-- Opening Marker --

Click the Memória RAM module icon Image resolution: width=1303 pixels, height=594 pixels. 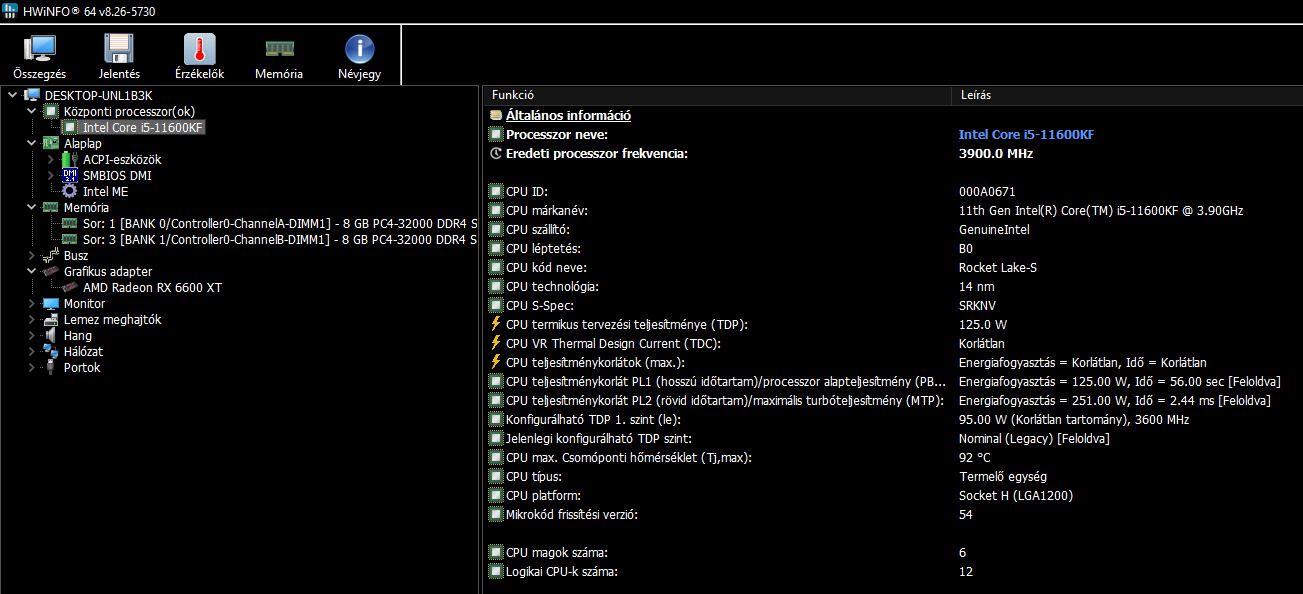[279, 48]
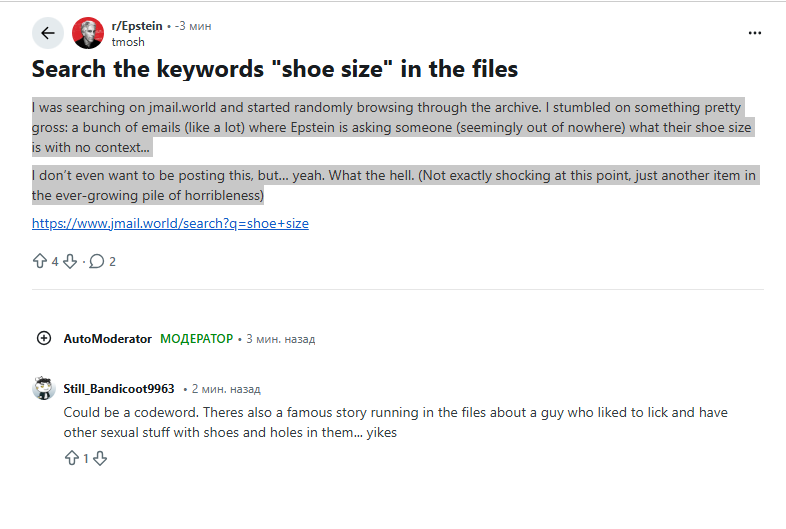Expand the collapsed AutoModerator comment
This screenshot has width=786, height=529.
43,338
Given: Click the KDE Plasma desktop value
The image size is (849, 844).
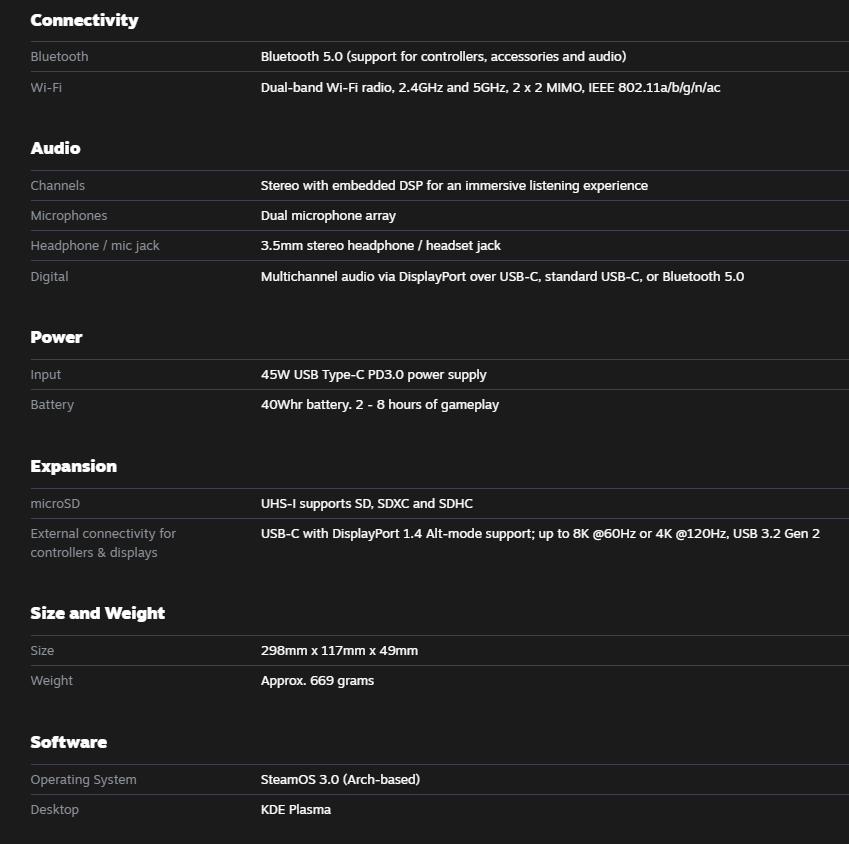Looking at the screenshot, I should tap(295, 810).
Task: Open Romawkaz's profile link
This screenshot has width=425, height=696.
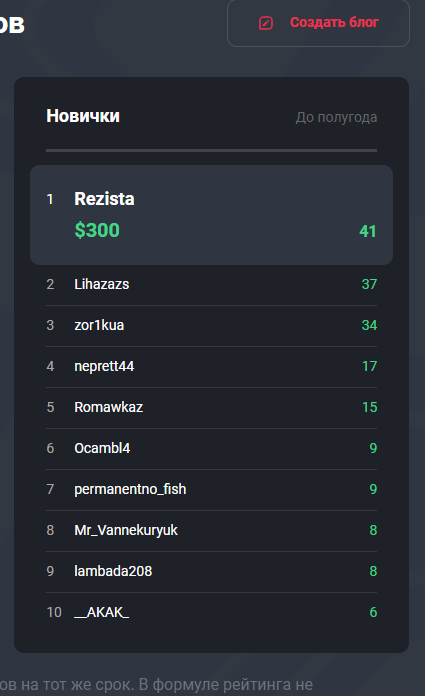Action: [108, 407]
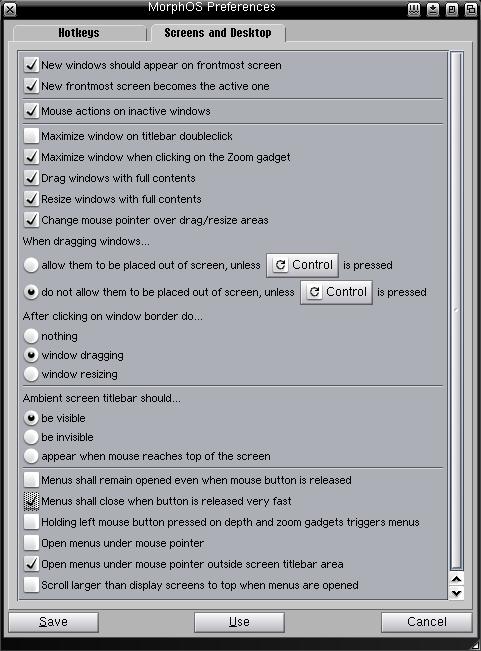Click the iconify gadget in the titlebar
481x651 pixels.
click(433, 9)
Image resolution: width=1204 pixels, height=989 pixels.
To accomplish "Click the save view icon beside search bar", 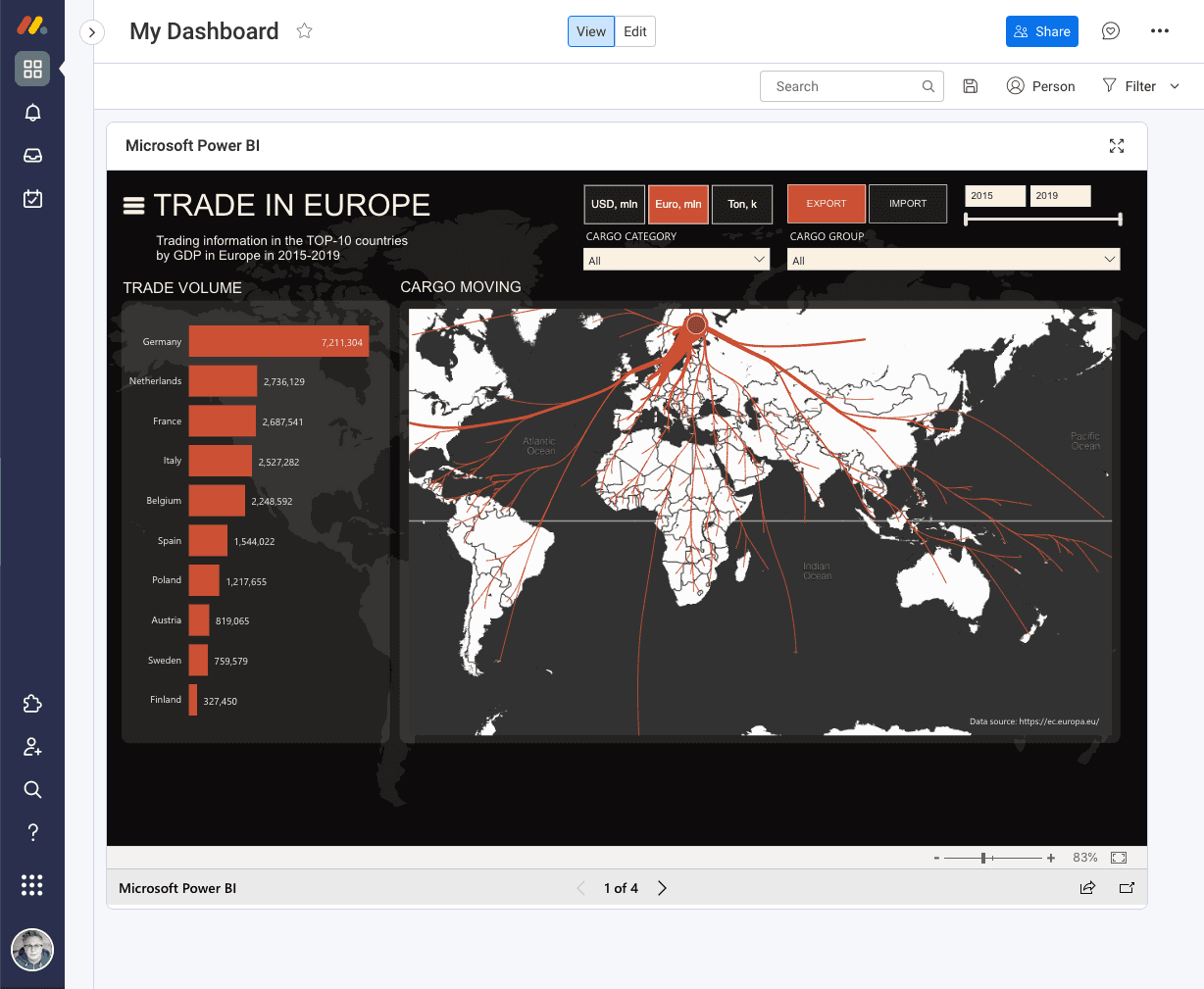I will [970, 86].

-- Closing Marker --

Print exactly, with no pictures, the lines above from the one that holds "The image size is (849, 844)." through the one that holds "Image resolution: width=1204", both of them included.

**TASK ANSWER**
The image size is (849, 844).
Looking at the screenshot, I should tap(295, 810).
Task: Open Romawkaz's profile link
This screenshot has width=425, height=696.
Action: [108, 407]
Click the iconify gadget in the titlebar
481x651 pixels.
click(433, 9)
Image resolution: width=1204 pixels, height=989 pixels.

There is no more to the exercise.